» Work task 1:
Extract the stretch of the listing below from the line containing "at (1728, 253)." through the line containing "The image size is (544, 1080).", and reproduce those lines verbatim.
———
I apologise to Ian, Anthony, and all for commandeering this conversation...

This is one of those things that I'd like to chat about with you Doug.

I am committed to issuing a new update of the EDP in the EclipseCon timeframe. I am bothered that the committer community feels constrained by the letter of the process and the tools we have in place. From my point of view, there are several important principles that need to be upheld. The process is intended to facilitate those principles.

I think that all mature projects should probably have an incubator of some kind. Creating that incubator should be relatively easy. In fact, I'm pretty sure that we can tune the EDP to allow the creation of an incubator for a mature project in a very short period of time. 10 minutes might be aggressive, but I'm hopeful that maybe we can get it down to a day. It seems natural to me to allow/recommend the creation of an incubator with some subset of the existing committers during graduation.

I need to understand all the things that makes this hard/unpalatable so we can try and address 'em.

Wayne

Doug Schaefer wrote:
It takes me 10 minutes to start a project on Google Code and do my first check in. How long does it take to set up an incubator?

On Tue, Feb 9, 2010 at 6:22 AM, Ed Merks <ed.merks@xxxxxxxxx <mailto:ed.merks@xxxxxxxxx>> wrote:

    Doug,

    In your most recent blog, you say:

        To me so much of the answer lies in ways to simplify the path
        for individual contributors to get code changes upstream into
        the Eclipse repositories.
———
» Work task 2:
Copy the stretch of the email above from "I think that" through "up an incubator?", word for word.

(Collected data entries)
———
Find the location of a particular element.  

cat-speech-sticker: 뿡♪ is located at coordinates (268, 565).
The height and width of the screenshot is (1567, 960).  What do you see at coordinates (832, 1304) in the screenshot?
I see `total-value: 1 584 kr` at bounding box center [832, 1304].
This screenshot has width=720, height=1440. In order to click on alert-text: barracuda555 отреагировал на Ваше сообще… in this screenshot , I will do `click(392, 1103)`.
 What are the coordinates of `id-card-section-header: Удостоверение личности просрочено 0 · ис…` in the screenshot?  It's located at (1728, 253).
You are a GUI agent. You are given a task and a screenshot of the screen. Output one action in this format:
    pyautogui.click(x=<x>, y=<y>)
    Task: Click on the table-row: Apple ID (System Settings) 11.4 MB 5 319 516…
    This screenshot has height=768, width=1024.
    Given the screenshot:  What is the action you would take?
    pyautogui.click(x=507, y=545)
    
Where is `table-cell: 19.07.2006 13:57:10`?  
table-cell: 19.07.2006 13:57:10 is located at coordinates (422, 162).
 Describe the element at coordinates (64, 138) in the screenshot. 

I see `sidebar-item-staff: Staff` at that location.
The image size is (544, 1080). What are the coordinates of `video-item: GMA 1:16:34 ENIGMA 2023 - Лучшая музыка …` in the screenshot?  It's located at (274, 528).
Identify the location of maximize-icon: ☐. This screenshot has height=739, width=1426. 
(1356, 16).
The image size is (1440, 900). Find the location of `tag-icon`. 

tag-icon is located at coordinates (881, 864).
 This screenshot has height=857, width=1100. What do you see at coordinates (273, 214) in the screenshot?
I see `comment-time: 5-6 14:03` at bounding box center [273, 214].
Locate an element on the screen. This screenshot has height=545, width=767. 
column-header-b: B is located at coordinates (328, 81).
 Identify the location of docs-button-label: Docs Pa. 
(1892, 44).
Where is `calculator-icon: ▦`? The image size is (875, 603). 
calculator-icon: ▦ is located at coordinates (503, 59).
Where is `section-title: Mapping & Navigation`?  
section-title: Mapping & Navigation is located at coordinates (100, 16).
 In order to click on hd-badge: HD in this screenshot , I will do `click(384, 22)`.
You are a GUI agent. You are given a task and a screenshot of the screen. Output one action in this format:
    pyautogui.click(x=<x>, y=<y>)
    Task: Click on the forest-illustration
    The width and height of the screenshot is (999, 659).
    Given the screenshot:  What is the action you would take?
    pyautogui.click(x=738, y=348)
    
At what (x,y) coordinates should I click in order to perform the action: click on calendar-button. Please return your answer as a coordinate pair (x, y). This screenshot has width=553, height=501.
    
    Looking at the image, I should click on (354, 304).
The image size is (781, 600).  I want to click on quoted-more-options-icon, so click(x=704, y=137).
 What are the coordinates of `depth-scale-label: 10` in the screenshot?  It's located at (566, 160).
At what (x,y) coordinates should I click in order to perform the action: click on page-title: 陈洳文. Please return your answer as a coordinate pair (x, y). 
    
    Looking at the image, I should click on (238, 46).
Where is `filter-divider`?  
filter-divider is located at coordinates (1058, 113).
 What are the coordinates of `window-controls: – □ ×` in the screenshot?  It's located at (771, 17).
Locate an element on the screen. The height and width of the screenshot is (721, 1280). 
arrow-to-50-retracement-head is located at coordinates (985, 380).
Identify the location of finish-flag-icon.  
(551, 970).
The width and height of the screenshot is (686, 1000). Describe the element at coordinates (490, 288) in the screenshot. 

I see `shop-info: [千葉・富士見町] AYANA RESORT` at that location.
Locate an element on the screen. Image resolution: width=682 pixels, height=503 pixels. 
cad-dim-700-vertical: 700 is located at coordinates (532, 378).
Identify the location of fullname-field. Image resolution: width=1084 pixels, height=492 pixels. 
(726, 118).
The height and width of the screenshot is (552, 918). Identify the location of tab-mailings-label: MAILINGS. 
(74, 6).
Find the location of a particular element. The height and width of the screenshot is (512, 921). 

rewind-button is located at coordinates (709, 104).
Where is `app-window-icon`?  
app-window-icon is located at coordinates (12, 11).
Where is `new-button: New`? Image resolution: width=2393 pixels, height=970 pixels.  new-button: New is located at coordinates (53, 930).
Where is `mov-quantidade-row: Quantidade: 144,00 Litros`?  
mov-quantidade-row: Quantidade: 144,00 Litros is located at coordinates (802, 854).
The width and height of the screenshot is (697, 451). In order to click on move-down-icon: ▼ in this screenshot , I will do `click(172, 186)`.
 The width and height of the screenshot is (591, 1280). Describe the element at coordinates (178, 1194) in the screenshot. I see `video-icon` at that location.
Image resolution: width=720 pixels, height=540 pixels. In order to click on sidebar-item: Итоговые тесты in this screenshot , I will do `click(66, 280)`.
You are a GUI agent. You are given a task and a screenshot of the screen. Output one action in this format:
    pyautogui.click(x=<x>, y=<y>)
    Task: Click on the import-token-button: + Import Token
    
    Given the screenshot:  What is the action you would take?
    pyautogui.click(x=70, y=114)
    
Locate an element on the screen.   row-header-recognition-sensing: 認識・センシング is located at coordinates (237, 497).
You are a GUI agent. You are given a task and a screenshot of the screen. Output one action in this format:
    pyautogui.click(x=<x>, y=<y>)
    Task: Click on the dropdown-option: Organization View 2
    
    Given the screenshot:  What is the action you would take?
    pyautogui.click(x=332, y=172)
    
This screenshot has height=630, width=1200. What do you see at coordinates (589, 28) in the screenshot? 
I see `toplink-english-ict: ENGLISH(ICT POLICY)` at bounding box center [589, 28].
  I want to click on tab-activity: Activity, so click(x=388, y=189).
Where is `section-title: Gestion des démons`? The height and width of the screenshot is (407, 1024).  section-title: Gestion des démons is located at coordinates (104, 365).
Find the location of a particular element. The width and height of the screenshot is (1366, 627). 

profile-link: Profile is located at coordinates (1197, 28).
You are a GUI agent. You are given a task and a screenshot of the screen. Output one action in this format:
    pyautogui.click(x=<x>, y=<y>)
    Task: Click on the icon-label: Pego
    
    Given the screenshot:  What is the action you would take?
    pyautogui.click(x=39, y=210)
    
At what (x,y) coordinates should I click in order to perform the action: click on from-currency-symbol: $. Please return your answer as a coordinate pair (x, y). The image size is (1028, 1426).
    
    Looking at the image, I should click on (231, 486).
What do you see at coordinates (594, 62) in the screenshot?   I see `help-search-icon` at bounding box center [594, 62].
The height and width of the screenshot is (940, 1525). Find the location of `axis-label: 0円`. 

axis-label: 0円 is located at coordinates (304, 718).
———
» Problem solution 1:
 What are the coordinates of `id-card-section-header: Удостоверение личности просрочено 0 · ис…` in the screenshot?  It's located at (1728, 253).
You are a GUI agent. You are given a task and a screenshot of the screen. Output one action in this format:
    pyautogui.click(x=<x>, y=<y>)
    Task: Click on the table-row: Apple ID (System Settings) 11.4 MB 5 319 516…
    This screenshot has height=768, width=1024.
    Given the screenshot:  What is the action you would take?
    pyautogui.click(x=507, y=545)
    
Where is `table-cell: 19.07.2006 13:57:10`?  
table-cell: 19.07.2006 13:57:10 is located at coordinates (422, 162).
 Describe the element at coordinates (64, 138) in the screenshot. 

I see `sidebar-item-staff: Staff` at that location.
The image size is (544, 1080). What are the coordinates of `video-item: GMA 1:16:34 ENIGMA 2023 - Лучшая музыка …` in the screenshot?  It's located at (274, 528).

» Problem solution 2:
I think that all mature projects should probably have an incubator of some kind. Creating that incubator should be relatively easy. In fact, I'm pretty sure that we can tune the EDP to allow the creation of an incubator for a mature project in a very short period of time. 10 minutes might be aggressive, but I'm hopeful that maybe we can get it down to a day. It seems natural to me to allow/recommend the creation of an incubator with some subset of the existing committers during graduation.

I need to understand all the things that makes this hard/unpalatable so we can try and address 'em.

Wayne

Doug Schaefer wrote:
It takes me 10 minutes to start a project on Google Code and do my first check in. How long does it take to set up an incubator?